Agreed with Jeff here.  The whole "community recommends no more than
1TB" has been around, and inaccurate, for a long time.

The biggest issue with dense nodes is how long it takes to replace
them.  4.0 should help with that under certain circumstances.


On Thu, Apr 18, 2019 at 6:57 AM Jeff Jirsa <jji...@gmail.com> wrote:
>
> Agreed that you can go larger than 1T on ssd
>
> You can do this safely with both instances in the same cluster if you 
> guarantee two replicas aren’t on the same machine. Cassandra provides a 
> primitive to do this - rack awareness through the network topology snitch.
>
> The limitation (until 4.0) is that you’ll need two IPs per machine as both 
> instances have to run in the same port.
>
>
> --
> Jeff Jirsa
>
>
> On Apr 18, 2019, at 6:45 AM, Durity, Sean R <sean_r_dur...@homedepot.com> 
> wrote:
>
> What is the data problem that you are trying to solve with Cassandra? Is it 
> high availability? Low latency queries? Large data volumes? High concurrent 
> users? I would design the solution to fit the problem(s) you are solving.
>
>
>
> For example, if high availability is the goal, I would be very cautious about 
> 2 nodes/machine. If you need the full amount of the disk – you *can* have 
> larger nodes than 1 TB. I agree that administration tasks (like 
> adding/removing nodes, etc.) are more painful with large nodes – but not 
> impossible. For large amounts of data, I like nodes that have about 2.5 – 3 
> TB of usable SSD disk.
>
>
>
> It is possible that your nodes might be under-utilized, especially at first. 
> But if the hardware is already available, you have to use what you have.
>
>
>
> We have done multiple nodes on single physical hardware, but they were two 
> separate clusters (for the same application). In that case, we had  a 
> different install location and different ports for one of the clusters.
>
>
>
> Sean Durity
>
>
>
> From: William R <tri...@protonmail.com.INVALID>
> Sent: Thursday, April 18, 2019 9:14 AM
> To: user@cassandra.apache.org
> Subject: [EXTERNAL] multiple Cassandra instances per server, possible?

▸ **SET EXERCISE 1**:
According to the Cassandra mailing-list thread above, why would running two instances on one machine before version 4.0 require two IP addresses per machine? Answer in one to three sentences.
▸ **SET EXERCISE 2**:
Pick up the Cassandra mailing-list thread above right after its final line and keep writing.
The material after this point comes from a different source than the thread above.

▸ **DATASET RECORDS**:

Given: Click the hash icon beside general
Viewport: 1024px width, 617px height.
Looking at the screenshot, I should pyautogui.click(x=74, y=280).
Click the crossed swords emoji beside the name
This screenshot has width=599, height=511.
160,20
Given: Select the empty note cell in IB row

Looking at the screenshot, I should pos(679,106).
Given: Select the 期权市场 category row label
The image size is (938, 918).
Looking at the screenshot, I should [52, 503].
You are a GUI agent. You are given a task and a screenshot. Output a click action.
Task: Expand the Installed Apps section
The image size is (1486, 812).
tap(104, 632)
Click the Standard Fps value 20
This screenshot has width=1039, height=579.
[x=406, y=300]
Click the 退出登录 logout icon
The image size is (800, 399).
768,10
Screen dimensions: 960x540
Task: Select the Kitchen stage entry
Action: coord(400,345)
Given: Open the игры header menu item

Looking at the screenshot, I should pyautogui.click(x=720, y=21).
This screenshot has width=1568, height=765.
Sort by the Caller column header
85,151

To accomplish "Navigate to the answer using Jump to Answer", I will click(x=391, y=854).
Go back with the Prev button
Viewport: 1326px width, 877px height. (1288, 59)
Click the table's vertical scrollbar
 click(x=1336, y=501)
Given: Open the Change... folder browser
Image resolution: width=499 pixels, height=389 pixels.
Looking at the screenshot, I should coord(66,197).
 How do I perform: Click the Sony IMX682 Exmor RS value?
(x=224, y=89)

▸ **EXERCISE ANSWER 1**:
Before 4.0, both instances have to run on the same port. Each machine therefore needs two IP addresses so the two instances can run side by side.

▸ **EXERCISE ANSWER 2**:
>
>
>
> Hi all,
>
>
>
> In our small company we have 10 nodes of (2 x 3 TB HD) 6 TB each, 128 GB ram 
> and 64 cores and we are thinking to use them as Cassandra nodes. From what I 
> am reading around, the community recommends that every node should not keep 
> more than 1 TB data so in this case I am wondering if it is possible to 
> install 2 instances per node using docker so each docker instance can write 
> to its own physical disk and utilise more efficiently the rest hardware (CPU 
> & RAM).
>
>
>
> I understand with this setup there is the danger of creating a single point 
> of failure for 2 Cassandra nodes but except that do you think that is a 
> possible setup to start with the cluster?
>
>
>
> Except the docker solution do you recommend any other way to split the 
> physical node to 2 instances? (VMWare? or even maybe 2 separate installations 
> of Cassandra? )
>
>
>
> Eventually we are aiming in a cluster consisted of 2 DCs with 10 nodes each 
> (5 baremetal nodes with 2 Cassandra instances)
>
>
>
> Probably later when we will start introducing more nodes to the cluster we 
> can decommissioning the "double-instaned" ones and aim for a more homogeneous 
> solution..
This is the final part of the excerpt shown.